§ **Task details**: Output the data between the lines holding "Given: Click the @RepMTG handle" and "point(699,556)", inclusive, as a two-column CSV with the header text,answer. Give one row for each item, with its wording under text and its response under answer, each in a single quoted field and with line breaks replaced by spaces.

§ **Data entries**:

┌──

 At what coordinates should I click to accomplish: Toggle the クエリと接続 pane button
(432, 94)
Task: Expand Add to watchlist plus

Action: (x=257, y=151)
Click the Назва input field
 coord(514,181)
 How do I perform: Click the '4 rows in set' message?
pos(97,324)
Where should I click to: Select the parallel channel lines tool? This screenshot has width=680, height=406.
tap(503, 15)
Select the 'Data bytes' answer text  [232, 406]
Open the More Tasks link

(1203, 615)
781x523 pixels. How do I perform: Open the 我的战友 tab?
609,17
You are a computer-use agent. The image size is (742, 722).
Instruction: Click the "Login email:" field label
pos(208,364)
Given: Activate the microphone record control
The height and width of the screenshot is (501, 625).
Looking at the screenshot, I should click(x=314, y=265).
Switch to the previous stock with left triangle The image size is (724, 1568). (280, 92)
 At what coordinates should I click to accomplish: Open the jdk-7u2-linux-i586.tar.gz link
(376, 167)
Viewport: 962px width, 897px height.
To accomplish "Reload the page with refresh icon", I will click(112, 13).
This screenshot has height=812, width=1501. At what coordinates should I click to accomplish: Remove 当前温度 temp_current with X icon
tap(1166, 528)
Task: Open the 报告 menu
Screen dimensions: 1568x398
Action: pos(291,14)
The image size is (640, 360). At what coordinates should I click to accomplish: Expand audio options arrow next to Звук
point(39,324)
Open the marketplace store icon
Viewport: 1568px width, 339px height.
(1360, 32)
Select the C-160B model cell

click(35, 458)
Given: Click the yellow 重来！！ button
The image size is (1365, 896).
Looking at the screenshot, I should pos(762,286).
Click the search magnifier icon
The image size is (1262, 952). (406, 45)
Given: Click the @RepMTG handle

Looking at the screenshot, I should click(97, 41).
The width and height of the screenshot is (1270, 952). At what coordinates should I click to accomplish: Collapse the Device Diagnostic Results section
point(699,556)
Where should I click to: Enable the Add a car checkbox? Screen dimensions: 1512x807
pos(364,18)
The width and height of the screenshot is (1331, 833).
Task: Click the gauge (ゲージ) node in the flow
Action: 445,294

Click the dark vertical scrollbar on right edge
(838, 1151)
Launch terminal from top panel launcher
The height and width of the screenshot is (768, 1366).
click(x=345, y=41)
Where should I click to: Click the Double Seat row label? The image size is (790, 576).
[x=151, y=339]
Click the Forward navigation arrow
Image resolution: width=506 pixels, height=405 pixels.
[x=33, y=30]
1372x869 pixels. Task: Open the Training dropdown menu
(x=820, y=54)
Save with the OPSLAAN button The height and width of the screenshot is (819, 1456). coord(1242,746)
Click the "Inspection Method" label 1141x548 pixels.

└──

§ **Full response**:
text,answer
"Given: Click the @RepMTG handle","Looking at the screenshot, I should click(97, 41)."
"The width and height of the screenshot is (1270, 952). At what coordinates should I click to accomplish: Collapse the Device Diagnostic Results section","point(699,556)"